For private sector employees, therefore, the moment of reckoning is sharper. Satya Murthy N. S., 47, is a Systems Administrator with Bangalore firm CKC Pvt Ltd. He is not covered under any pension scheme. “I do not know what skill I have acquired over the years and where I will fit in. The question is whether I will get a job at all when youngsters with fire in their belly are grabbing jobs.”
Kolkata-based Gopal Chandra Das, 50, too, wishes for some upskilling, though he feels he will manage with his current skills as well. Das, who is Financial Advisor & Chief Accounts Officer with Hooghly River Bridge Commissioners, a state government undertaking, says: “I wish I could get some special training to upgrade my professional skills and keep myself updated with new things.”
However, what is clear is that most men do not want to foist themselves on their children in their retirement years.
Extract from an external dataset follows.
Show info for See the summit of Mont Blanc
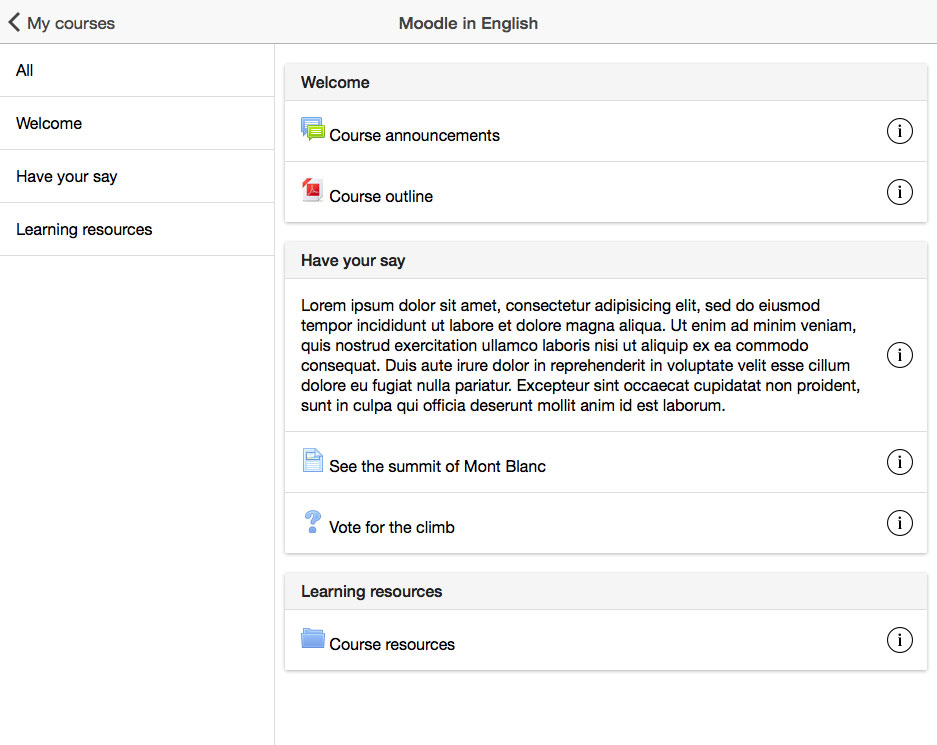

Murthy from Chennai sums up the thinking among most people when he says: “I don’t expect children to support me because times are so difficult for them. If they stand on their own feet, it is enough.” Murthy’s two children are still studying. “I don’t mind helping them out in whatever way I can apart from giving good education,” he adds in good measure.
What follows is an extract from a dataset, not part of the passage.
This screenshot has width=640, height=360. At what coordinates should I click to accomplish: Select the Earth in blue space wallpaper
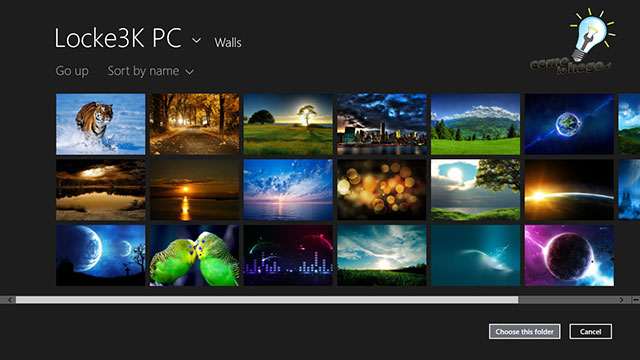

Indeed, the changing times prevent the likes of Murthy from being entirely certain of support from their children. As Roy of MaRS sums it up aptly: “These men may not be insecure, but they are definitely uncertain.” The uncertainty as measured by the survey is higher in the southern region.
Though the reasons breeding uncertainty may be universal— a fatalistic attitude and low perceived risk—the accentuated ambiguity in the south seems to stem from more of the same traits. Yet, it is clear that this segment of 45-plus men has its own specific needs. Sehgal from Delhi points out that there is a shortage of products and services targeted especially at people like him. “For instance, commercial rentals would be a good investment option,” he says. India currently does not have any financial products such as Real Estate Investment Trusts for such yield seekers. There are not too many housing societies too that cater to the needs of this population.
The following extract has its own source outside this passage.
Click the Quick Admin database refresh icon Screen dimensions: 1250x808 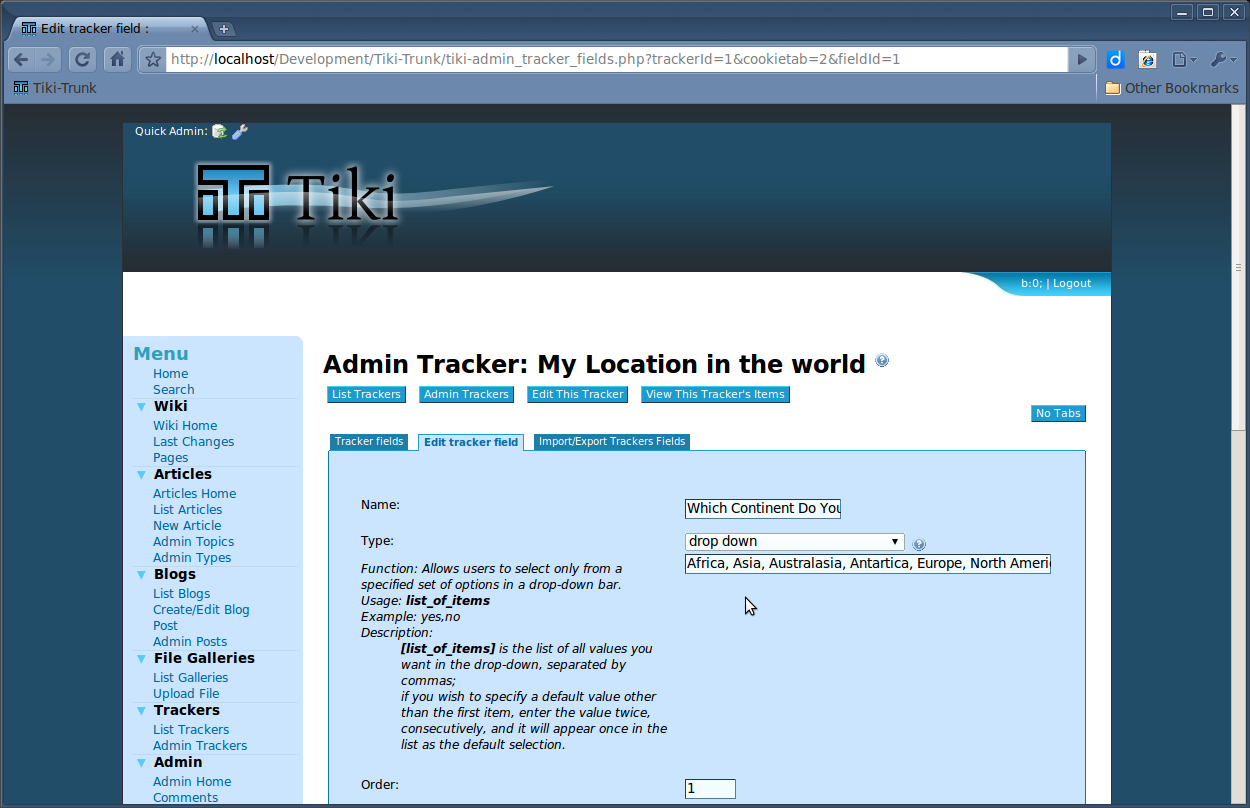tap(219, 131)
As HDFC Standard Life’s Satwalekar says: “This generation is on a cusp where they have to adjust to changes in social structures. They need to be hand-held to help make decisions.” Businesses that will cater to protection of the health and wealth of this ageing population will be rewarded when the demographic dividend too turns grey. Yet, for all we know, it may well be that the “can’t say” majority is just in no mood to hang up their boots. Maybe these men are not frazzled by the uncertainties. Maybe with the hair dye comes renewed youth and energy.